Collected data entries:
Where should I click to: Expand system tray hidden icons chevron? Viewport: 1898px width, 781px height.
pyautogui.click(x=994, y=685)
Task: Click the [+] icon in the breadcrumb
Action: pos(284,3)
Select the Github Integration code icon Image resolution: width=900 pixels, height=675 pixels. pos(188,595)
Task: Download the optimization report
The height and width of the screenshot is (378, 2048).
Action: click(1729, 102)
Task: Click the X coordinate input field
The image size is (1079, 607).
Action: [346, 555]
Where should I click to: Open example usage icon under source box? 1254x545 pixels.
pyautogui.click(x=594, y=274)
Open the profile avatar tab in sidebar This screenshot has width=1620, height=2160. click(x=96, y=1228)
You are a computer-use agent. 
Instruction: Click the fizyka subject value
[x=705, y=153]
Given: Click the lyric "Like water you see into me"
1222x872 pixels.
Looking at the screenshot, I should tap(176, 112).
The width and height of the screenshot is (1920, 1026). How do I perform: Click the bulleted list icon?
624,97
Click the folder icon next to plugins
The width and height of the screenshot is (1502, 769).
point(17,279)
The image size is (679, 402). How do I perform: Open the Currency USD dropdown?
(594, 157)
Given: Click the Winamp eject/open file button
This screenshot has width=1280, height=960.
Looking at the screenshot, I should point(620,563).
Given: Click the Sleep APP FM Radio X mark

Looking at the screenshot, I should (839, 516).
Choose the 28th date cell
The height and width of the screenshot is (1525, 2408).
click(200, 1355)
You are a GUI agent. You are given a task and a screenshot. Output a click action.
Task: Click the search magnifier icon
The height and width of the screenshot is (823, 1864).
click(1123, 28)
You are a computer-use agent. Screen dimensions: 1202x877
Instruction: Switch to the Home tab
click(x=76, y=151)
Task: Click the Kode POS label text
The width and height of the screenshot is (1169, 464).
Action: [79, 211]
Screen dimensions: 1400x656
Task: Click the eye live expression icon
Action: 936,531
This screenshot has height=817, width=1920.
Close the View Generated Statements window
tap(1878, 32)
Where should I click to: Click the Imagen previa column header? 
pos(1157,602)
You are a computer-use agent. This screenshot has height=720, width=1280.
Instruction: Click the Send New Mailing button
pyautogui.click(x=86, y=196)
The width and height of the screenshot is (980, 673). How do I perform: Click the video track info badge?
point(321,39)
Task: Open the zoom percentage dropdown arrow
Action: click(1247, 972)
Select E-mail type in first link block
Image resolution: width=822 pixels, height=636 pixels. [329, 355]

Exercise objective: Above are the records; copy every line in them that holds the word "computer".

Exercise solution:
You are a computer-use agent. 
You are a computer-use agent. Screen dimensions: 1202x877
You are a computer-use agent. This screenshot has height=720, width=1280.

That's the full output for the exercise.